Con riferimento a un’operazione di scissione societaria, la ripartizione del valore fiscalmente riconosciuto della partecipazione originariamente detenuta nella società scissa (articolo 173, comma 3, del Tuir) dovrà rispettare, in capo a ciascun socio, la proporzione esistente tra il valore effettivo delle partecipazioni ricevute in ciascuna società beneficiaria e della partecipazione che, eventualmente, residua nella stessa società scissa, rispetto al valore effettivo della partecipazione detenuta da ciascun socio nella società scissa prima dell’operazione stessa.
Questa, in breve sintesi, la conclusione dell’Agenzia delle Entrate nella risoluzione n. 52/E del 26 maggio 2015.
============
◆ **Esercizio proposto 1**
Elenchi, nell'ordine in cui compaiono, tutti i numeri scritti in cifre nel brano sulla scissione societaria.
◆ **Esercizio proposto 2**
Risponda alle seguenti domande sul brano sulla scissione societaria.
(a) Quale articolo e quale comma del Tuir sono richiamati?
(b) Quale ente ha emanato la risoluzione citata?
(c) In quale data è stata emanata la risoluzione n. 52/E?
◆ **Esercizio proposto 3**
Estragga dal brano sulla scissione societaria la parte che si apre con le parole contenenti "Con riferimento a" e si chiude con "26 maggio 2015.".
Le righe non hanno alcun ruolo in questo esercizio.

◆ **Estratto dei dati**
============
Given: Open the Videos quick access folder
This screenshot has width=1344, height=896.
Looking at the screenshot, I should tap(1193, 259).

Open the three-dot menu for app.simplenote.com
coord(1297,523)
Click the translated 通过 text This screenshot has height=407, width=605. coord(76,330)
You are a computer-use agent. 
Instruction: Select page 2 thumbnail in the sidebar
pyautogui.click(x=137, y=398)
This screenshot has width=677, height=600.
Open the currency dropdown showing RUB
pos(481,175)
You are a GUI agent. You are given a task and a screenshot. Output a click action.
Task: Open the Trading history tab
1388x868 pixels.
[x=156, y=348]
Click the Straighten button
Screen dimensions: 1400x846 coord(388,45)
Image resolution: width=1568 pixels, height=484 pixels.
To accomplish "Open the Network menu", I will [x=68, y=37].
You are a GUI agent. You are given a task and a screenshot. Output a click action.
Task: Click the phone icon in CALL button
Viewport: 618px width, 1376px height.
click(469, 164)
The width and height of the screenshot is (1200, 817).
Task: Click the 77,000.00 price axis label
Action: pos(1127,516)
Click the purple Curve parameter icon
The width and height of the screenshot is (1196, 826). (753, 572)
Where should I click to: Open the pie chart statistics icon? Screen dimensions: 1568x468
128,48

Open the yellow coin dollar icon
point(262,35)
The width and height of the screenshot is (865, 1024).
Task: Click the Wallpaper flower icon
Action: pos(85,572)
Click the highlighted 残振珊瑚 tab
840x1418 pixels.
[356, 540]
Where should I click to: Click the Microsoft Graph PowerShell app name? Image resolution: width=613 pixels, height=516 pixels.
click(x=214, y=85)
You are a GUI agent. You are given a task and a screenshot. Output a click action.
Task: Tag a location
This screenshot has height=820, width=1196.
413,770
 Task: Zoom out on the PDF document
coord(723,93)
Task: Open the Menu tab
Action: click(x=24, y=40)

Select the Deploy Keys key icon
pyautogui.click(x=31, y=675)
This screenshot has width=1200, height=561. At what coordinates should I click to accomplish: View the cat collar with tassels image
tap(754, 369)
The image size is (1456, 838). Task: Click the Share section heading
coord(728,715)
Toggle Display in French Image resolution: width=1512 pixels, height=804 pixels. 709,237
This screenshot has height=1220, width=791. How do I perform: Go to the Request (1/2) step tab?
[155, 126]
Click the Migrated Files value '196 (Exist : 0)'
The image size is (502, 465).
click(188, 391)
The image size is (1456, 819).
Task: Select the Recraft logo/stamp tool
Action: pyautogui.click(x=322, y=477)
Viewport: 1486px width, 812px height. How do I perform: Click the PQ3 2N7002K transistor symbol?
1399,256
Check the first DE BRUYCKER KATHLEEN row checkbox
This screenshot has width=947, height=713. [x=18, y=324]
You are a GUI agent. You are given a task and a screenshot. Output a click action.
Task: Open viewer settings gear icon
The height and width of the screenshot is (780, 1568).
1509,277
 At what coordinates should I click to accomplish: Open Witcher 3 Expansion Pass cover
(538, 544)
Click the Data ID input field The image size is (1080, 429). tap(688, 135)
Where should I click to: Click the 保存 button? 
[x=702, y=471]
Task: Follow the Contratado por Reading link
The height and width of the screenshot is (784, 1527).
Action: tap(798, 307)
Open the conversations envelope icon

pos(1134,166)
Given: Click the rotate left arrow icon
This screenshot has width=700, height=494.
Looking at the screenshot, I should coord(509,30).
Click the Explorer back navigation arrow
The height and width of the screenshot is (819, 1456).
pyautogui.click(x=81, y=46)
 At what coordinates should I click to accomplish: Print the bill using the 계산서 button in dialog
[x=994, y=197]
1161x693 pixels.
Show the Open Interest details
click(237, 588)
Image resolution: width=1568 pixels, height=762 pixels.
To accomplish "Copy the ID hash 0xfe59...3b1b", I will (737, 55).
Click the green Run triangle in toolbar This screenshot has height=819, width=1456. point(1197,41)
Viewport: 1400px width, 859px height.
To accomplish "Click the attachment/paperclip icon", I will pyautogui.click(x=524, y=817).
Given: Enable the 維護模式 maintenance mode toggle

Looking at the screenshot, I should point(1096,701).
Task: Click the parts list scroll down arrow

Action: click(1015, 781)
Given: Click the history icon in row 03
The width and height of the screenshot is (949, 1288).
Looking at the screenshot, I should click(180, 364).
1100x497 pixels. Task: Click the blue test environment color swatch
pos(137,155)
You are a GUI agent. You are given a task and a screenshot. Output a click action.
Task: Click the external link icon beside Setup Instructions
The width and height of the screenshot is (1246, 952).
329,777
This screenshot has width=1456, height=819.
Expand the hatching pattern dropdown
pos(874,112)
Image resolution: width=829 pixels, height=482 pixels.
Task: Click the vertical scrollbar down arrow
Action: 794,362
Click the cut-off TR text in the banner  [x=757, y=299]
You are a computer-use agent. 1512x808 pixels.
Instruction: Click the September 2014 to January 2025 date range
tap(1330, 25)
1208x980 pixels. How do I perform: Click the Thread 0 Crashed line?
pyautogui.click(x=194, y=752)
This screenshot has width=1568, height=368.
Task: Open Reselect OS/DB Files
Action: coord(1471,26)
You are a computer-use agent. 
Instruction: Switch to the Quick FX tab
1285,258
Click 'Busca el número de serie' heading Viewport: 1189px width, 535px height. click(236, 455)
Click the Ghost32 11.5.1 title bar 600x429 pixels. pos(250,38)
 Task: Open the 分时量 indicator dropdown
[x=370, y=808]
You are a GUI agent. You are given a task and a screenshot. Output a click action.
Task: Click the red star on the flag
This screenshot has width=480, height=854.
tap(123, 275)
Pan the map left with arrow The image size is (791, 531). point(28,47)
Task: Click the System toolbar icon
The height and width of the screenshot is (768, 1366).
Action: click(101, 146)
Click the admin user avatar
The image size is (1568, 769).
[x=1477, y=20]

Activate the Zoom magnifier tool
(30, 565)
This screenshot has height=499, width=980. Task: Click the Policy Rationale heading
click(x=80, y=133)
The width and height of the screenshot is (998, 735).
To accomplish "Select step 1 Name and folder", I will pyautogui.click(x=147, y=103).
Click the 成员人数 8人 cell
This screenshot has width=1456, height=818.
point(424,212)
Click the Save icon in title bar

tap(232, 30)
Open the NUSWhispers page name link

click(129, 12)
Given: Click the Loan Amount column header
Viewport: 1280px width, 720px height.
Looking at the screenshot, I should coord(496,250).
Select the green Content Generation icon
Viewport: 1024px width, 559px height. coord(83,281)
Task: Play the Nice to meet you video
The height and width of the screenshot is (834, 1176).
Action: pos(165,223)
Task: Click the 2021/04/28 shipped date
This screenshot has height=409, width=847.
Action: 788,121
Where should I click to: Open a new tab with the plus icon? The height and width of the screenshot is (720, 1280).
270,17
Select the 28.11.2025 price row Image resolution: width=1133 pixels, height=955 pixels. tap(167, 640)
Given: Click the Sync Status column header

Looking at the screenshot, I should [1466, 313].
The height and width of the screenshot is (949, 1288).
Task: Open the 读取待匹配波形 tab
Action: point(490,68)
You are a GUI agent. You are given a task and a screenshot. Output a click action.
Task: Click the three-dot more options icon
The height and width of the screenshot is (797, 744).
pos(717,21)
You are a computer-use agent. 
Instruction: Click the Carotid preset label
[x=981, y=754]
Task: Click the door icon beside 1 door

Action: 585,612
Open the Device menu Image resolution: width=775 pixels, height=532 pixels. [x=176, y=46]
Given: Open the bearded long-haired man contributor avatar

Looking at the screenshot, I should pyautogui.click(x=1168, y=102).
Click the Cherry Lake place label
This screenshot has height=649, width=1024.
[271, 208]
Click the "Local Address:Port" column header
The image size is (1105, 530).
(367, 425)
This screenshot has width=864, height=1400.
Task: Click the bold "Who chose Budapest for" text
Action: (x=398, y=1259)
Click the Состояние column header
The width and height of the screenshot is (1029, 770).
============
◆ **Risposta completa 1**
173, 3, 52, 26, 2015

◆ **Risposta completa 2**
(a) L'articolo 173, comma 3.
(b) L'Agenzia delle Entrate.
(c) Il 26 maggio 2015.

◆ **Risposta completa 3**
Con riferimento a un’operazione di scissione societaria, la ripartizione del valore fiscalmente riconosciuto della partecipazione originariamente detenuta nella società scissa (articolo 173, comma 3, del Tuir) dovrà rispettare, in capo a ciascun socio, la proporzione esistente tra il valore effettivo delle partecipazioni ricevute in ciascuna società beneficiaria e della partecipazione che, eventualmente, residua nella stessa società scissa, rispetto al valore effettivo della partecipazione detenuta da ciascun socio nella società scissa prima dell’operazione stessa.
Questa, in breve sintesi, la conclusione dell’Agenzia delle Entrate nella risoluzione n. 52/E del 26 maggio 2015.